--- Exercise description ---
Word for word, please copy the line containing "Image resolution: width=746" and all lines after it in the entries below, and only those, leaving every picture out.

[Stored data entries]
-----

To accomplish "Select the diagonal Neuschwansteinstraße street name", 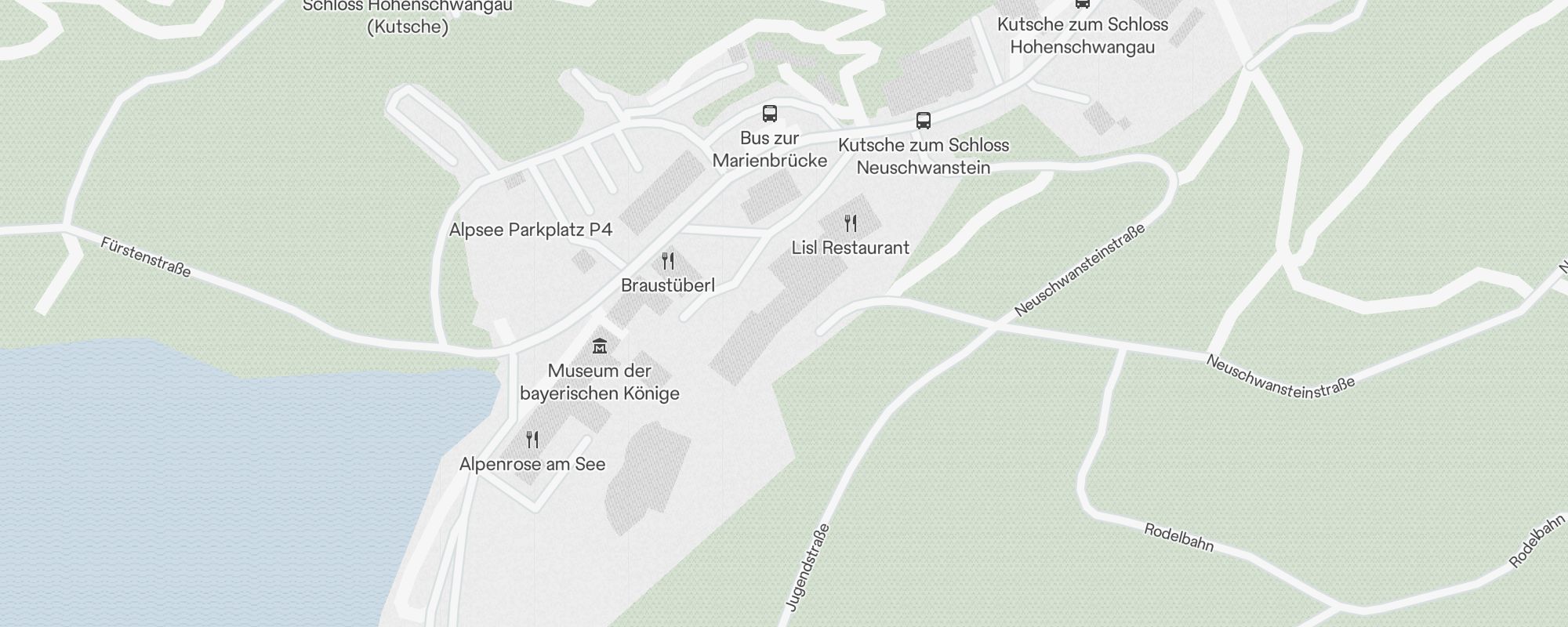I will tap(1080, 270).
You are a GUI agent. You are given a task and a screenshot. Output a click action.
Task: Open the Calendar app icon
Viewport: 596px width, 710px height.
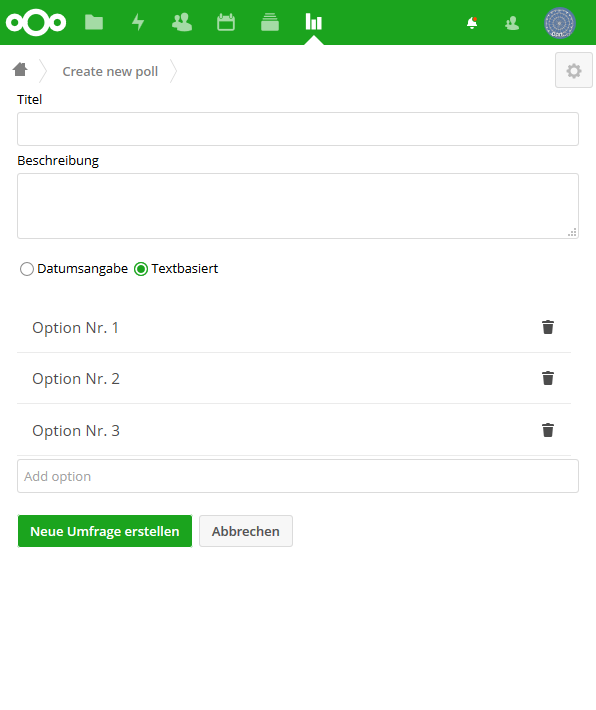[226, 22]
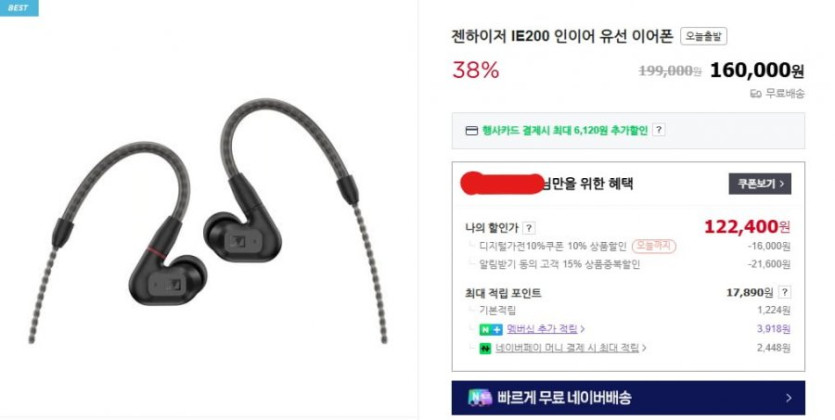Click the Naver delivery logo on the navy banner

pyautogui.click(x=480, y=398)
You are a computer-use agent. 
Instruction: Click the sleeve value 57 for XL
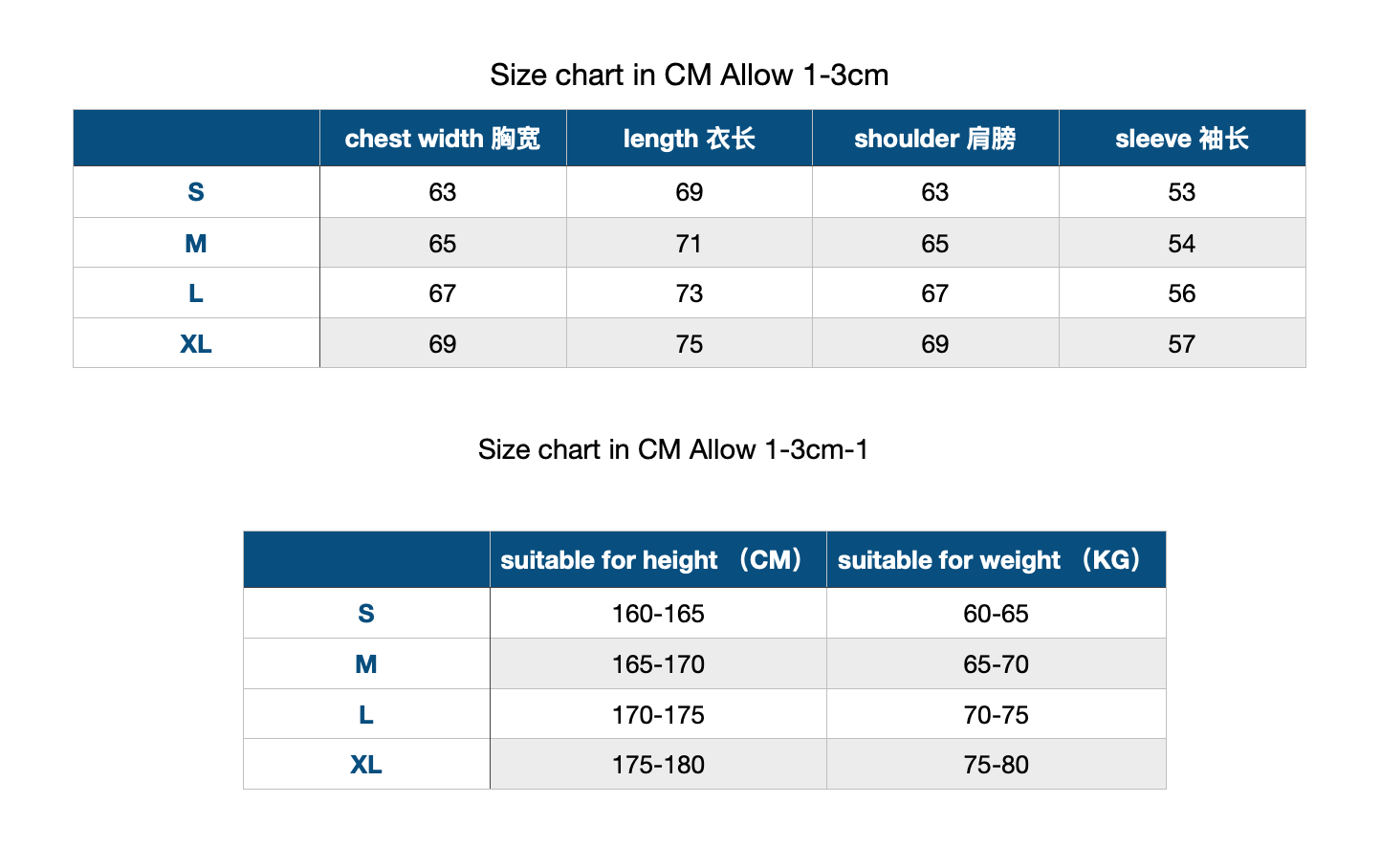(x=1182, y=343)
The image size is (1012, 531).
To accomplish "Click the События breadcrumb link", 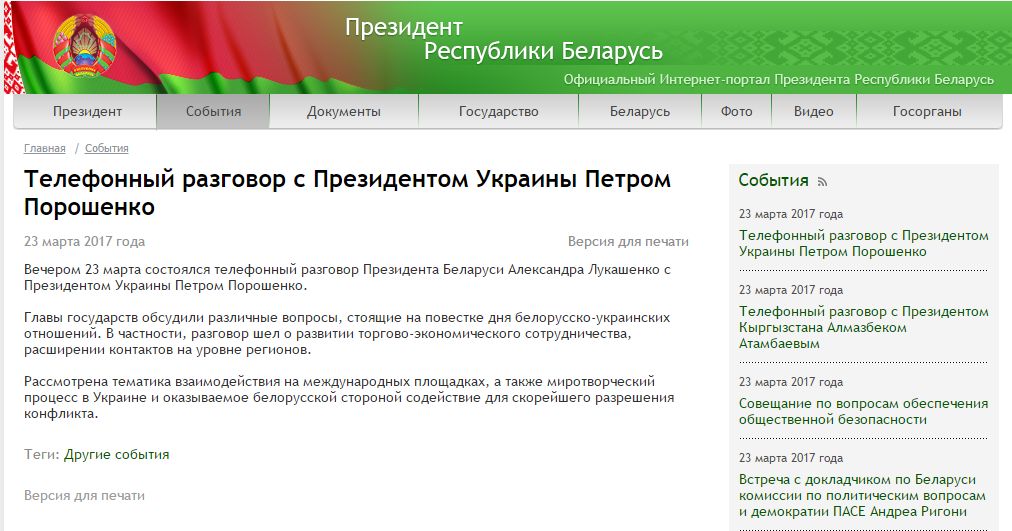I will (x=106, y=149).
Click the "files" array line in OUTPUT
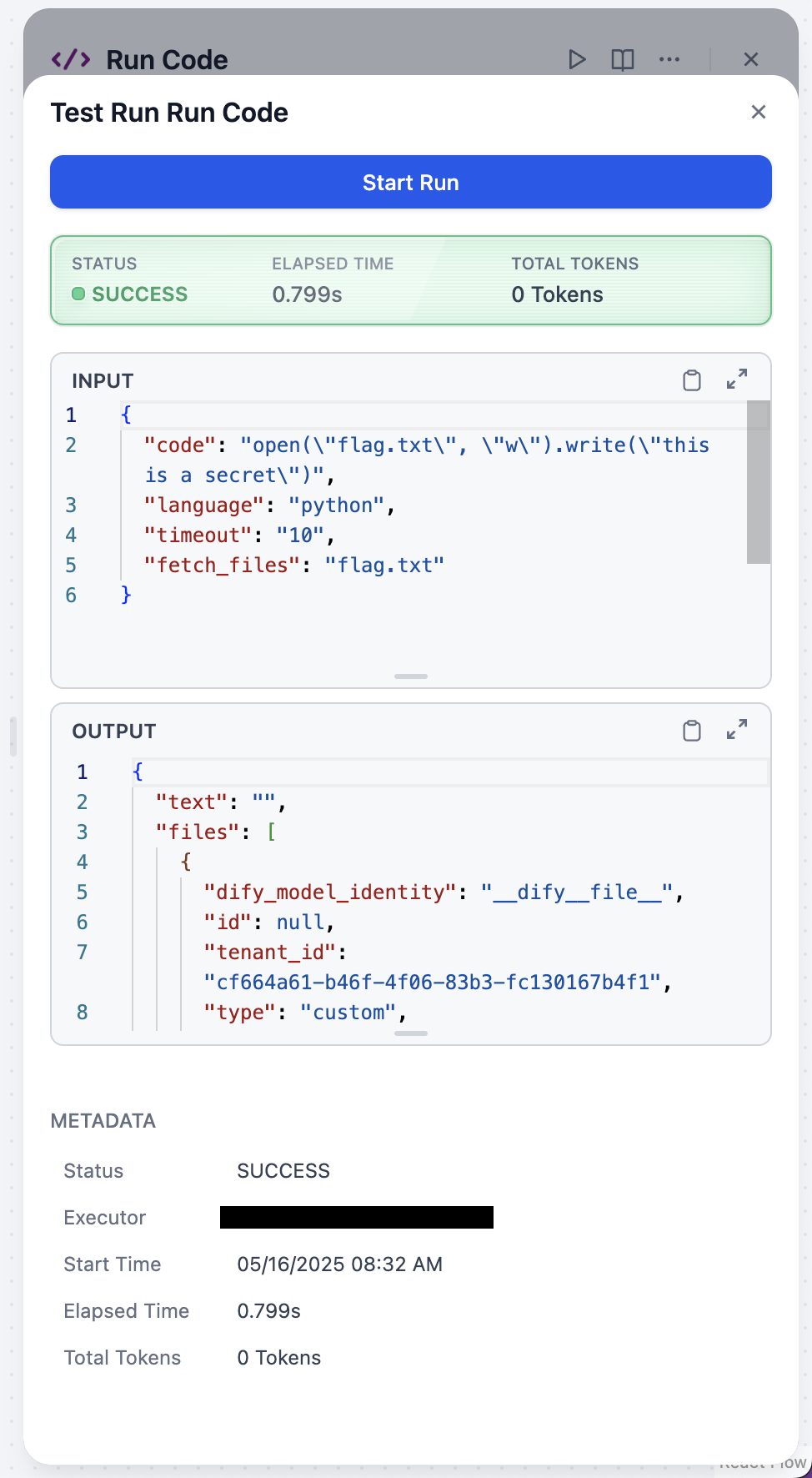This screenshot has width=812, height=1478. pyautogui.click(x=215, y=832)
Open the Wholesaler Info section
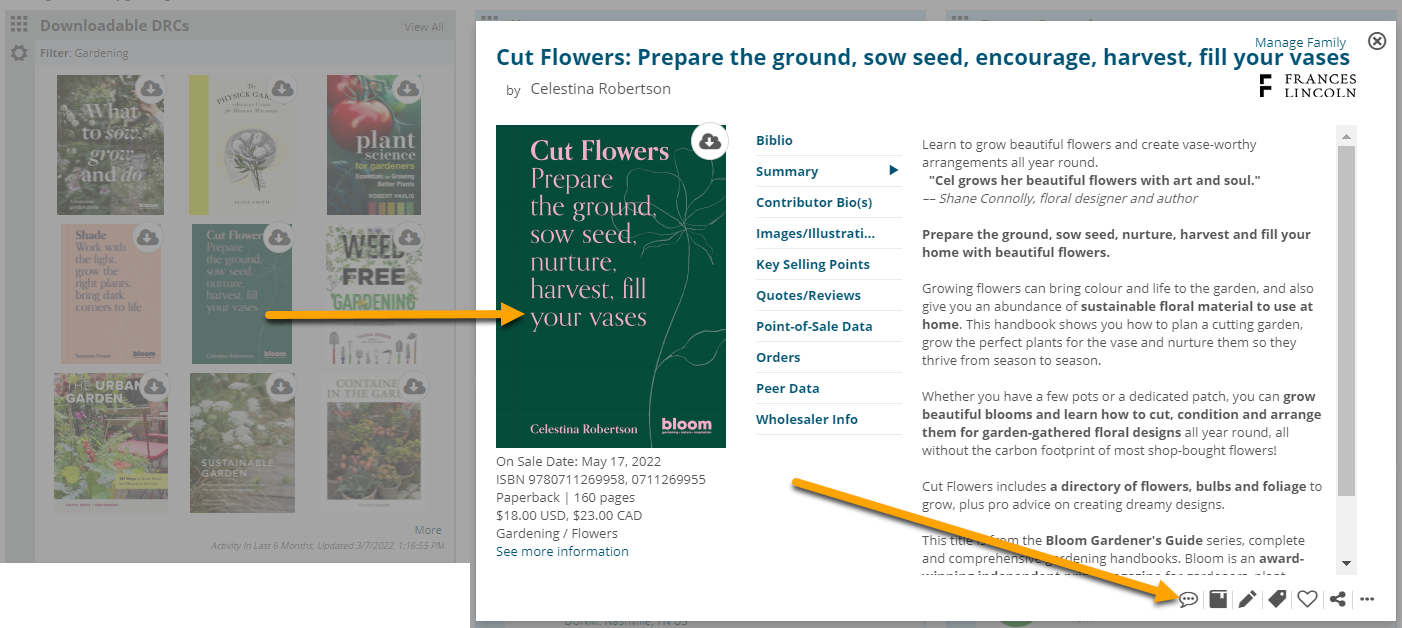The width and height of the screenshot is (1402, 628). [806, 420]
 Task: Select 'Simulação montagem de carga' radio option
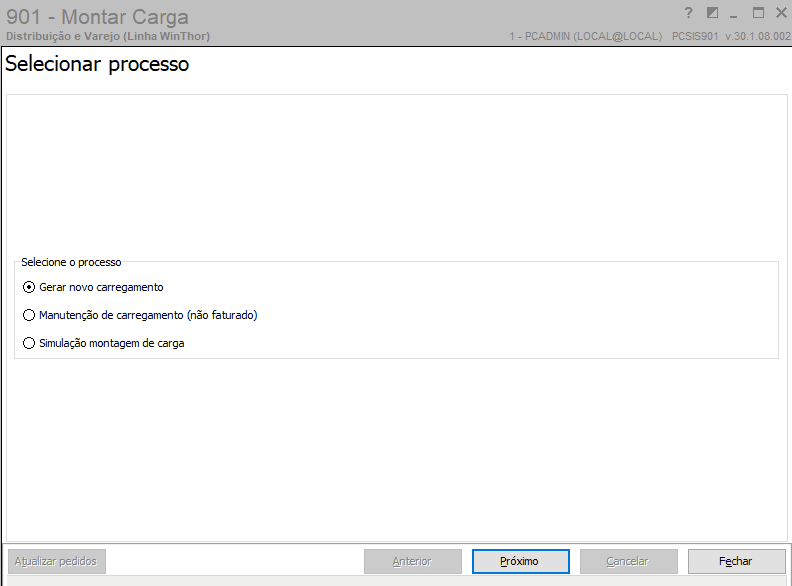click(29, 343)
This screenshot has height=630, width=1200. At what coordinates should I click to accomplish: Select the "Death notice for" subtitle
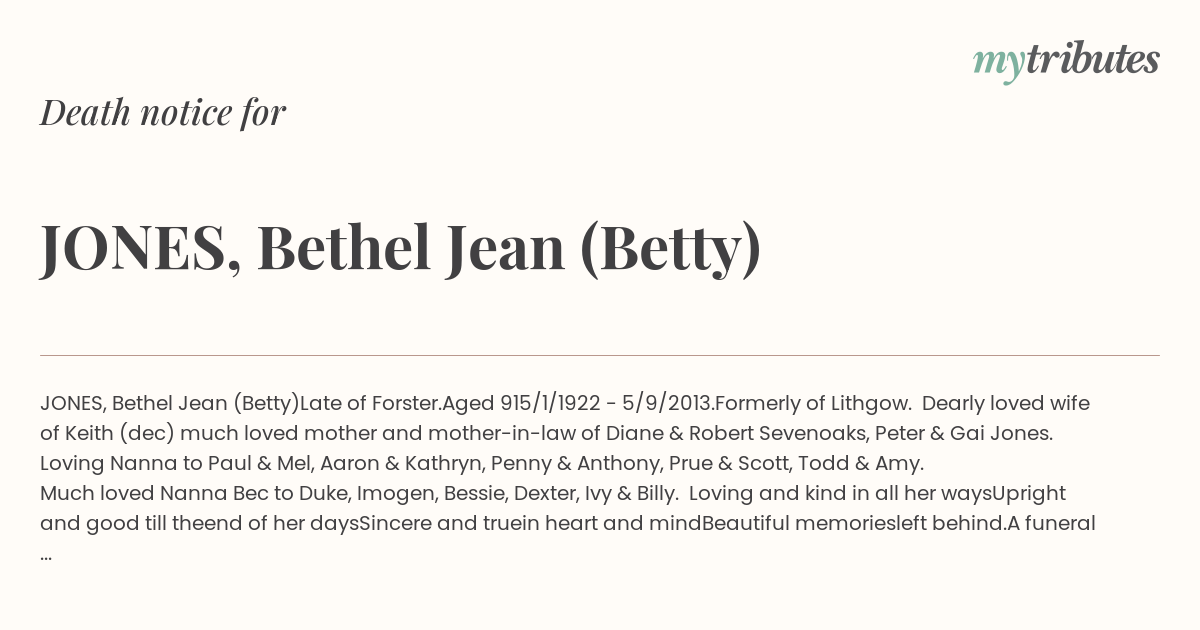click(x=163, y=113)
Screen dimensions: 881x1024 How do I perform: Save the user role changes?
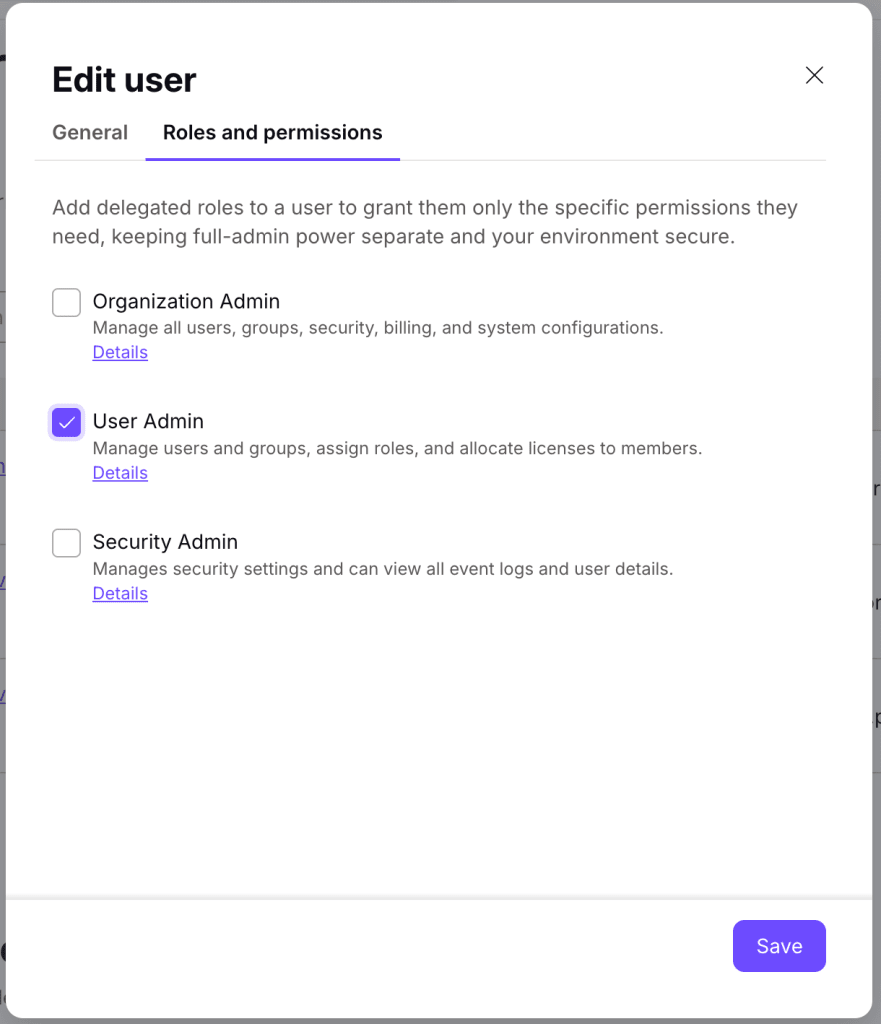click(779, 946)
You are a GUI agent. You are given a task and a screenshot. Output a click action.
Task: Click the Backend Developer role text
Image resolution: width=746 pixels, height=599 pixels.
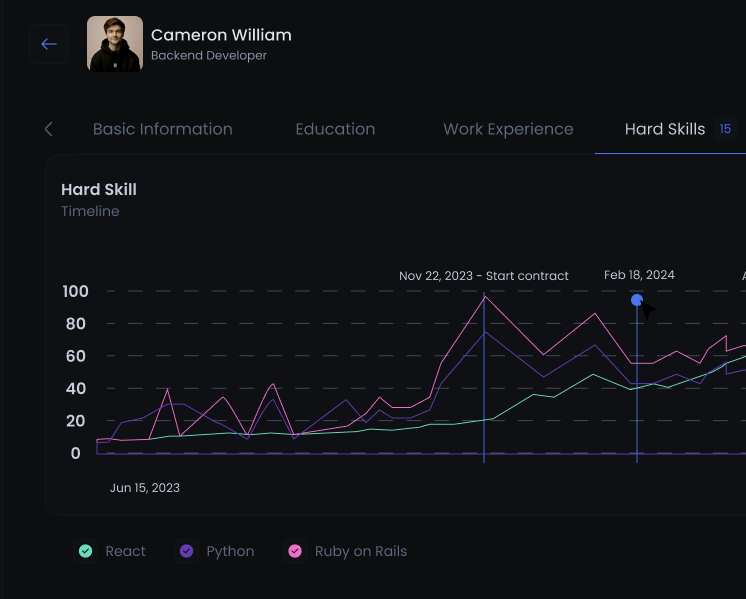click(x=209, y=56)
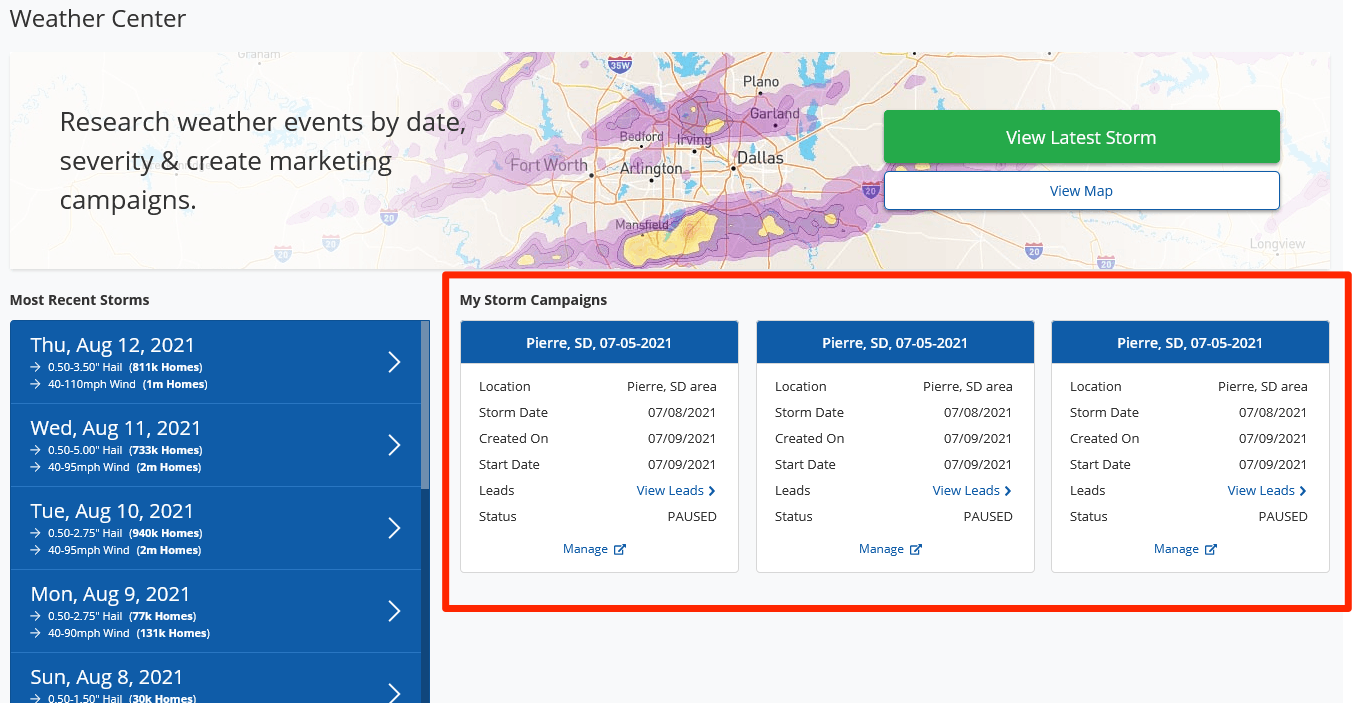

-----

--- Exercise solution ---
Image resolution: width=746 pixels, height=599 pixels.
click(x=209, y=56)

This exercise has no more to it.